Edwards Air Force Base Holds First Wiccan Service for Fallen Airmen

Jason Pitzl-Waters —  May 11, 2013 — 11 Comments

The First Pantheistic Center of the Antelope Valley features an article from Lisa Morgenstern about a new first for modern Pagans in the military: Edwards Air Force Base in California hosted a Wiccan service for the 20 Airmen fallen in 2013.

Altar from the Edwards Air Force Base Wiccan service.

Altar from the Edwards Air Force Base Wiccan service.

“The circle keened the names of the fallen in Celtic tradition, calling their names loudly. Amy, a member of Dragon’s Weyr Circle, a Covenant of the Goddess Member coven, stated, “Thursday night as I started to set up the sacred space the wind started to whirl around. The sky looked as if there was a storm brewing, The Celts would say that it was the Sidhe showing their knowledge of the events …..when the circle was done so was the whirling and swirling winds.” The altar held patches of all the squadrons of the men and women lost.

The circle members called in Badb, and the Horned God, and invited the fallen Airmen to join them and be honored. Then they raised healing energy “to send back through their threads of life/energy to help those which are a part of their tapestries of life.” Several traditional poems were read, and as Captain Victoria Ann Pinckney, the local Palmdale High School Graduate and pilot, was a WASP and a tanker pilot, the poem Vectors to the Tanker, along with a WASP memorial poem for female pilots. The Heathens in attendance spoke of the honor accorded to fallen warriors and that those slain in battle are collected by Freyja and Odin and brought to their halls, Sessrumir and Valhalla. They shared mead and lemon cookies on an altar with red roses. The lemon and red roses are military traditions when honoring those lost.”

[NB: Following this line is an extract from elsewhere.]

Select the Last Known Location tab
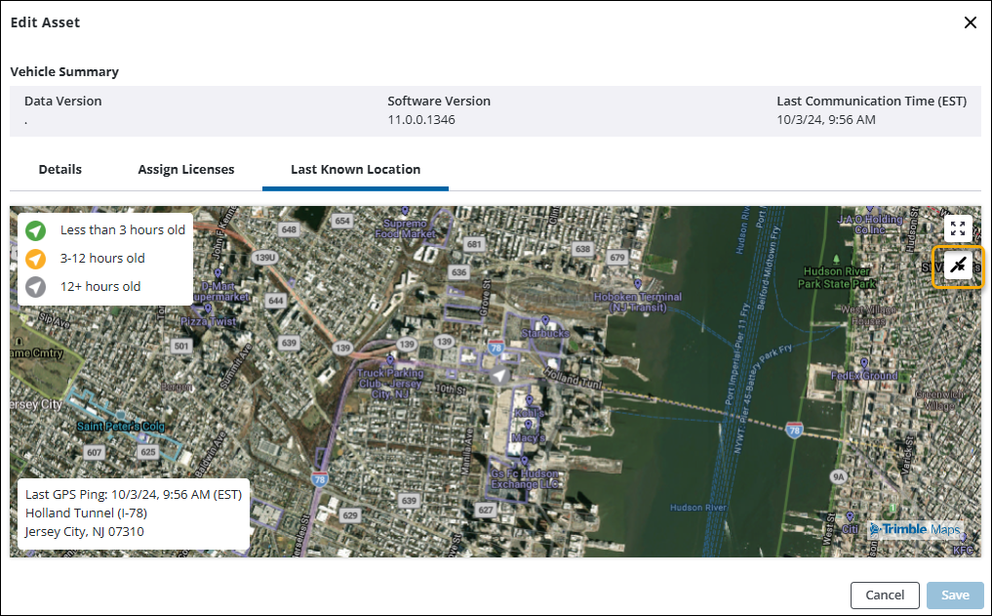(355, 170)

Edwards Air Force Base has been hosting regular Wiccan services since April, when Elder Priestess Amy Watson, a Covenant of the Goddess member, and wife of an Air Force Captain, first approached the Wing Chaplain.

“When I approached the Wing Chaplain to have services scheduled, he insisted that we schedule weekly services,” said Watson, “just like all the other denominations have.”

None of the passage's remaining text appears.